A recent event at the Ismaili Centre, Dubai explored the growing role that social entrepreneurship is playing in the Middle East and around the world. Titled Uniting Nations through Social Entrepreneurship, the event brought together regional leaders in government, the diplomatic sector, corporate leaders, philanthropists, and leaders in civil society.
“The social conscience and responsibility of the individual to contribute to society's betterment is an ethic that is strongly embedded in this region's tradition,” said Naushad Noorali Rashid, President of the Ismaili Council for the United Arab Emirates, in his address during the event. “The Ismaili community is honoured to be an ambassador of this tradition today at the Ismaili Centre, Dubai.”
The search for sustainable approaches to alleviating pressing societal challenges requires pioneering innovation, strategy and collaboration. What differentiates social entrepreneurs is their penchant for enabling this across sectors. By bringing together skill sets and resources from commercial, government and civil society entities, social entrepreneurs work towards building sustainable, long-term solutions.
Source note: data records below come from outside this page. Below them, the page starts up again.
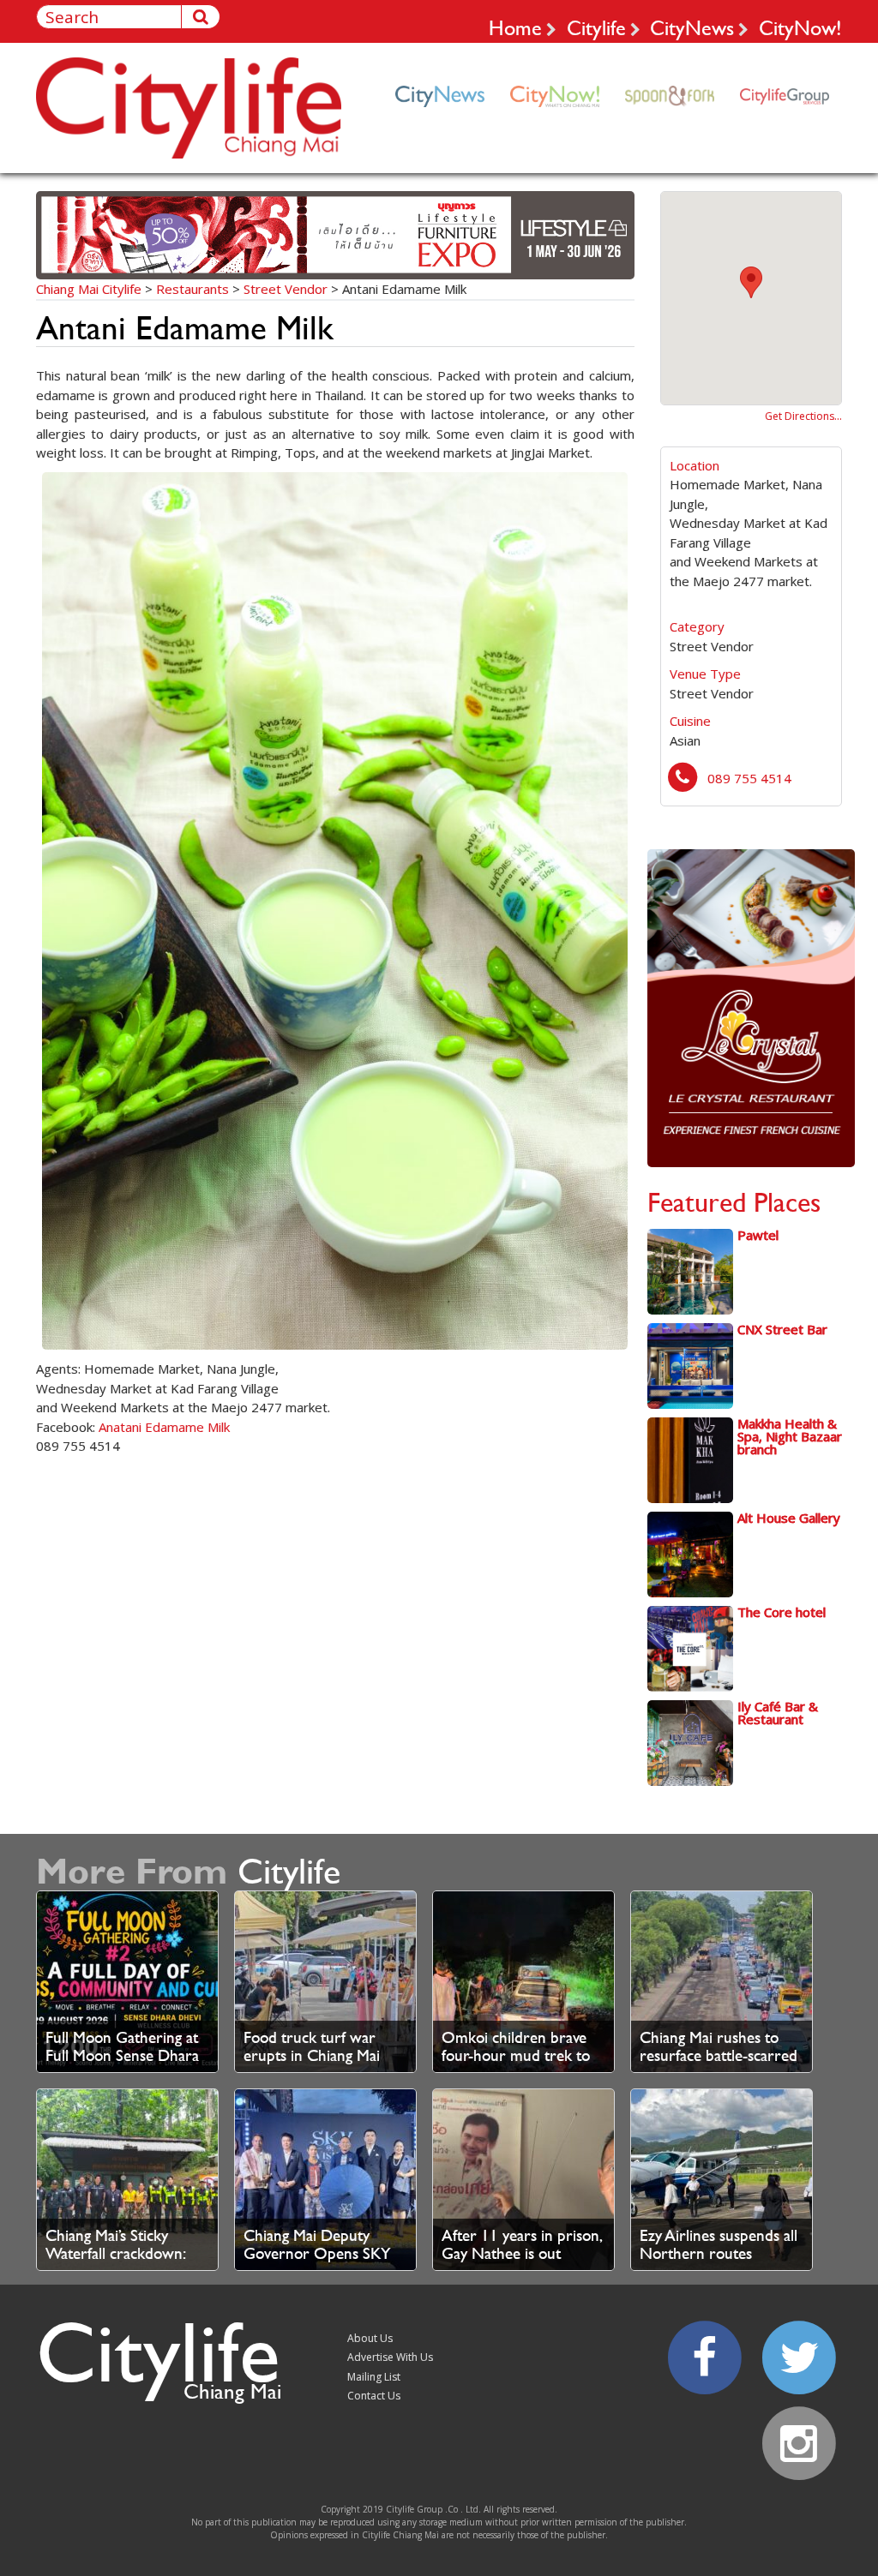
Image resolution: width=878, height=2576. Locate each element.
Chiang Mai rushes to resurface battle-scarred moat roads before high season (718, 2064)
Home (515, 27)
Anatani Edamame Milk (164, 1426)
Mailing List (373, 2376)
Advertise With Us (390, 2357)
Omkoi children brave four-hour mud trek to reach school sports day (519, 2055)
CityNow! (800, 27)
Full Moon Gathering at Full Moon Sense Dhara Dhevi (122, 2055)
During the session, initiatives addressing local, regional, and global causes were discussed. A number of success stories were shared in education, empowerment, health, telecommunications, community mobilisation, and economic development.
One such example is Rags2Riches, a venture that produces eco-ethical fashion products and home accessories out of recycled scrap cloth, organic materials and indigenous fabrics. Rather than focusing solely on profit maximisation, it provides a positive business model that improves both social and environmental circumstances.
Afghanistan-based Roshan, an initiative of Aga Khan Fund for Economic Development, provided another example of a socially responsible business. The for-profit telecommunications company takes a multi-stakeholder approach, training local people in their market to open their own businesses and scale up through community engagement. This bottom-up method empowers the population to be economically independent.
The event also provided a platform for leaders to contribute knowledge and examples from experiences in impact investment. A panel discussion highlighted ways in which various members of the community are building social and environmental stability, and sought to strengthen collaboration.